Abstract
Ploidy is predicted to influence adaptation directly, yet whether single mutations behave the same in different ploidy backgrounds has not been well studied. It has often been assumed theoretically that aside from dominance, selective parameters do not differ between cells of varying ploidy. Using the budding yeast Saccharomyces cerevisiae, I compared the effect size of 20 adaptive mutations in haploids and homozygous diploids and found, surprisingly, that the same mutations often had a much larger effect in haploids than homozygous diploids. This empirical result demonstrates that it cannot be assumed that mutations will have the same effect in haploids and homozygous diploids.

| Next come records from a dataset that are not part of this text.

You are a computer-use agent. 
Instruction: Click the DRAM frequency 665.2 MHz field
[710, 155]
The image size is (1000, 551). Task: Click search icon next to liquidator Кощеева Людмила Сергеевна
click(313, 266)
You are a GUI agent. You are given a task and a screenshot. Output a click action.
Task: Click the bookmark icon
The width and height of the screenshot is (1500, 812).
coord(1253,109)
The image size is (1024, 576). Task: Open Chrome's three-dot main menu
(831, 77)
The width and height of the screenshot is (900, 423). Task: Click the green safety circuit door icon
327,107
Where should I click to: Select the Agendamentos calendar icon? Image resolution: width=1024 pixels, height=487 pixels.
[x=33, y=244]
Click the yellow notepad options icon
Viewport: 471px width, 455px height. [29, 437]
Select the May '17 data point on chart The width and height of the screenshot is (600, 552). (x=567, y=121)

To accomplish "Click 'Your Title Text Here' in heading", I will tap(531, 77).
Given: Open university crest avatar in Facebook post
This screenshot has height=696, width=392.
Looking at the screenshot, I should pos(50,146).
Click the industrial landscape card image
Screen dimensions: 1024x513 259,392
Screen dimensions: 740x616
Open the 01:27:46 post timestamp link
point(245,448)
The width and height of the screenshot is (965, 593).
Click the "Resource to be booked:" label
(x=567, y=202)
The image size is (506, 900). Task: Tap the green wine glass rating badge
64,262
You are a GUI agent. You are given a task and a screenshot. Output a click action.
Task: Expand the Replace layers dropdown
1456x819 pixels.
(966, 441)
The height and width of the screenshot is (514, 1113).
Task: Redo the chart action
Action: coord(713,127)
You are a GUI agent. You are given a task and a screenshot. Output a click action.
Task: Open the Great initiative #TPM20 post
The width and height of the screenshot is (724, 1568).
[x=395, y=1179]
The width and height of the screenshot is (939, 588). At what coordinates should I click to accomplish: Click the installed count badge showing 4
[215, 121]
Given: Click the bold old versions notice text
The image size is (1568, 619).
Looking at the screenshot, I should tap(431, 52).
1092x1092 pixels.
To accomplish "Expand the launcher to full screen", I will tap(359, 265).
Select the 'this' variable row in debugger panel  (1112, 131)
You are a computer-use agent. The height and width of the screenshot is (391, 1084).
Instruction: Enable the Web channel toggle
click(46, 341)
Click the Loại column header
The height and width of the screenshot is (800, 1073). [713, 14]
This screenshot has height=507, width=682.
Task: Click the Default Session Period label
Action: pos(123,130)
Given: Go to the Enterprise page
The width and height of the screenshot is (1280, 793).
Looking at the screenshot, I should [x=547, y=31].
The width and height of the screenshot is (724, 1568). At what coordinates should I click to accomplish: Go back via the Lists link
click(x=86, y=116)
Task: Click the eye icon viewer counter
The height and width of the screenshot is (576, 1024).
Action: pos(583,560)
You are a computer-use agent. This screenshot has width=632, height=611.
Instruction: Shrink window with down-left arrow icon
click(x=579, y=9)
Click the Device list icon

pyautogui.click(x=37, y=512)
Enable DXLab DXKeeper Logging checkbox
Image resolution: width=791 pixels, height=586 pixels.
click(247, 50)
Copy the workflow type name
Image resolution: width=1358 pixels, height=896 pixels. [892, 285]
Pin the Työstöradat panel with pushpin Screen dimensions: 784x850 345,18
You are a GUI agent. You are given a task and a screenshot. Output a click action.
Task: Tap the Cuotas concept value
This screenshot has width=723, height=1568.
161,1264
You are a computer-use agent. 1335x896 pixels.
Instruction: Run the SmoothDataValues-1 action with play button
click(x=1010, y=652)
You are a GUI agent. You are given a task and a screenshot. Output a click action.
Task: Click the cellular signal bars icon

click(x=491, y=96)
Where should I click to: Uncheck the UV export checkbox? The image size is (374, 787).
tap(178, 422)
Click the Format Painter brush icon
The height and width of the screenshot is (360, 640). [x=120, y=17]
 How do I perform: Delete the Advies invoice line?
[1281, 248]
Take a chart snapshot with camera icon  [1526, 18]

Keywords: effect size, fitness, growth rate, dose–response, IC50
1. Introduction
The dynamics of evolution are expected to vary between populations that differ in ploidy [1]. In haploid individuals, composed of a single set of chromosomes, all novel adaptive mutations are immediately ‘seen’ by evolution, and selection is very efficient. In diploids (composed of two sets) or polyploids (multiple sets), mutations generally arise in a single copy that can be partially or completely masked by wild-type alleles. The efficacy of selection depends on the dominance properties of the mutation in question [2]. Selection may act quickly in the case of a fully dominant allele, or slowly if the mutation is recessive and must appear in the same genome in multiple copies before its effects are exposed. This may reduce the rate of adaptation in diploid populations [3] and may prevent the establishment of recessive or partially recessive adaptive mutations [4].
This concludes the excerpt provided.